A very awkward lot, those in the land of mountain and flood, not given
to effusions of gratitude for all the benefits that union with England
had showered on its brave, little cholesterol-rich and
carbohydrates-stuffed country.
I stood then, and still stand, for the anthem, not because of its
monarchical sentiments, but out of a mixture of contrariness and good
manners.
Although I rise when anthems are played, I cannot stand them, and that
will go for any Scottish anthem. David Taylor, the chief executive of
the Scottish Football Association, has blamed Flower of Scotland - "a
bit of a dirge" - for the Scotland football team’s recent poor showing
and wished it could find an inspiring anthem.

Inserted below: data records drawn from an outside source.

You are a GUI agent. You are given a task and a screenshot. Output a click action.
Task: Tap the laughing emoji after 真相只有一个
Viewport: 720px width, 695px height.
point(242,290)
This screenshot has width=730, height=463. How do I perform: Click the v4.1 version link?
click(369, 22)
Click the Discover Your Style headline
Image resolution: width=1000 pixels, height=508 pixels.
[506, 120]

Let me join any condemnatory chorus about that song, both as a
heart-racer, pulse-stirrer and bringer of a tear to the eyes of
sportspeople, whether footballers, rugby players or haggis hurtlers, or
as a national anthem to stiffen the sinews of Caledonia stern and wild.
In its banality of sentiment and crushing melancholiness of melody, it
could serve - as Bernard Shaw said of the Red Flag - as the funeral
march for a fricasseed eel.
I am also not a supporter of Scots Wha Hae as a national or any other
kind of anthem. Although its words do have a noble ring, it sounds like
the musical evocation of a dismal, drizzly day in an out-of-season
Scottish seaside resort with the only public telephone out of action.

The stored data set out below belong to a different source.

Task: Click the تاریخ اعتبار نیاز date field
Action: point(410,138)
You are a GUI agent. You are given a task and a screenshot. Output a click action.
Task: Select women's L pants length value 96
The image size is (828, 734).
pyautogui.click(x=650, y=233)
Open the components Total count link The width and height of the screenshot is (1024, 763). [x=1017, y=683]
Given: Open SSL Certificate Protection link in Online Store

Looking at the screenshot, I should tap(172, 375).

Most national anthems are pieces of patriotic pomposity, overblown pride
with arrogant and often near-nonsensical aspirations. From National
Anthems of the World, published by Cassell, can be gathered a mixture of
exhortations, adjurations and demands, "Let tyrants
fear/tremble/flee/perish; arise, march on, fly the flag, raise the
torch, smite the foe, God defend, forfend, intercede." In fact, "God
this, God that," we sing and shout. "Good God," said God," as a poem has
it, "I’ve got my work cut out."
According to the book, 196 countries from Afghanistan - "Become hot,
become more hot, You, the holy sun. O sun of freedom ..." - to Zimbabwe
- "O lift high the banner of Zimbabwe, symbol of freedom …" - have
national anthems.
Some enlightened countries, like Mauritania, Qatar and Somalia, have the
right idea about theirs. They have music but no words, thus saving
subjects from voicing the vapid and vacuous. Our national football team
might have benefited from a stirring song without its words - say Ta Ra
Ra Boom Dee-ay - but, as is well known, rousing tunes do not necessarily
bring success to teams or nations.
The French have La Marseillaise and are, as is well-known, a bunch of
money-grubbing twisters who, since Napoleonic days, lost all their
battles and always have to call on Britain to rescue them.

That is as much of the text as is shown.